Ellicot Commentary says,

“Shall be cut off.—That is, in case the transgression escapes the ken of the tribunal, God himself will inflict the punishment upon the criminals, since some of the crimes specified in this chapter are, according to Leviticus 20, to be visited with death by the hand of man”

So some are by death and other not.. the death would be depended on Lev. 20 and what it prescribes for explicit “lie with”.

§Differences between Leviticus 18 and Leviticus 20

See the difference between Leviticus 18 and Leviticus 20 is Leviticus 18 uses the term “nakedness” which is a general term for various acts and sub acts while Leviticus 20 uses the term “Lie with” which is more explicit for incest and the actual action and not other things such as nakedness.

Leviticus 20 proscribes death for certain acts of lying which is different then cut off from the people…

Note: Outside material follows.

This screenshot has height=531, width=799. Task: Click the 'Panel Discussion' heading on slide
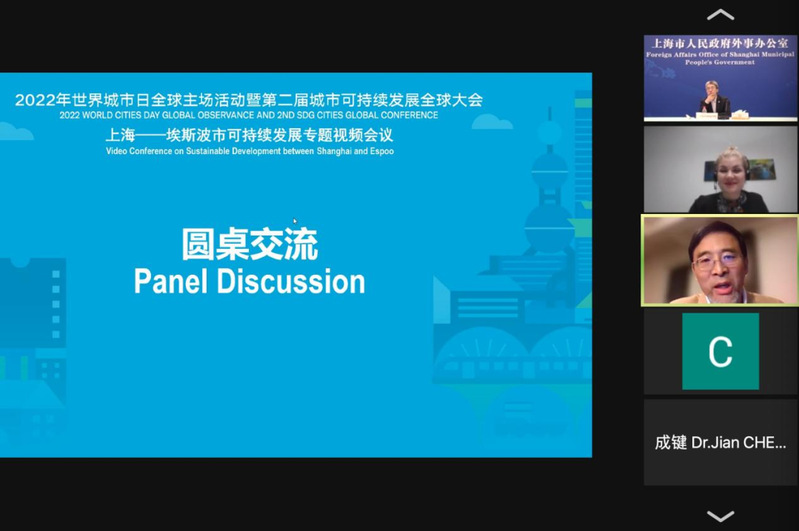[x=249, y=281]
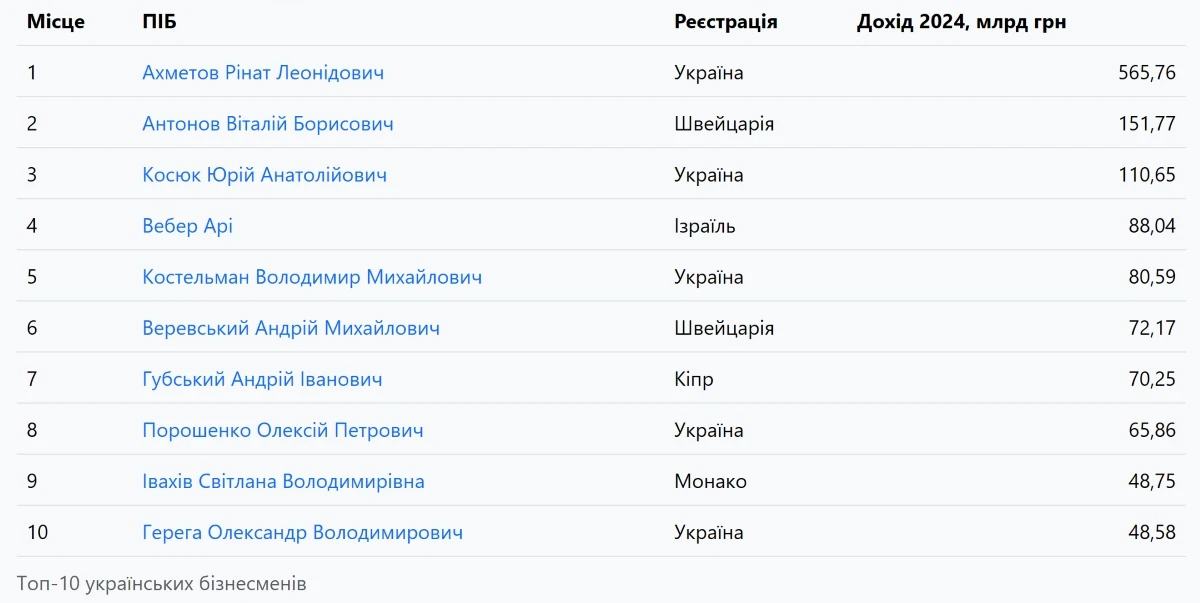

It is also possible for ringleaders and habitual modesty breakers that the following make apply as per the courts decision as per what George Gillespie argues in Wholesome Severity Reconciled with Christian Liberty, 1644,

“If there be a controversy between men, and they come unto judgment, that the judges may judge them; then they shall justify the righteous, and condemn the wicked. And it shall be, if the wicked man be worthy to be beaten, that the judge shall cause him to lie down, and to be beaten before his face, according to his fault, by a certain number. Forty stripes he may give him, and not exceed: lest, if he should exceed, and beat him above these with many stripes, then thy brother should seem vile unto thee.” Deuteronomy 25: 1-3

§Conclusion

All in all I think this is one of the best argumentation for civil modesty laws and if it is not found here there is nowhere else it can be derived. But I believe it is a pretty convincing argument although I know many people will disagree. Many by emotionalism, fear and a plain ‘I don’t want to’. This was not an easy topic to cover nor some of the outcomes and logical conclusions. But I think it makes the best case from Scripture and the Reformed Faith.

People need guidance and they need rules and laws. Seeing what we see in our culture today as well as the many arguments I have been into online, I am convicted ever so strong that people are sheeples and need guidance and laws and even punishments to deter even in these areas.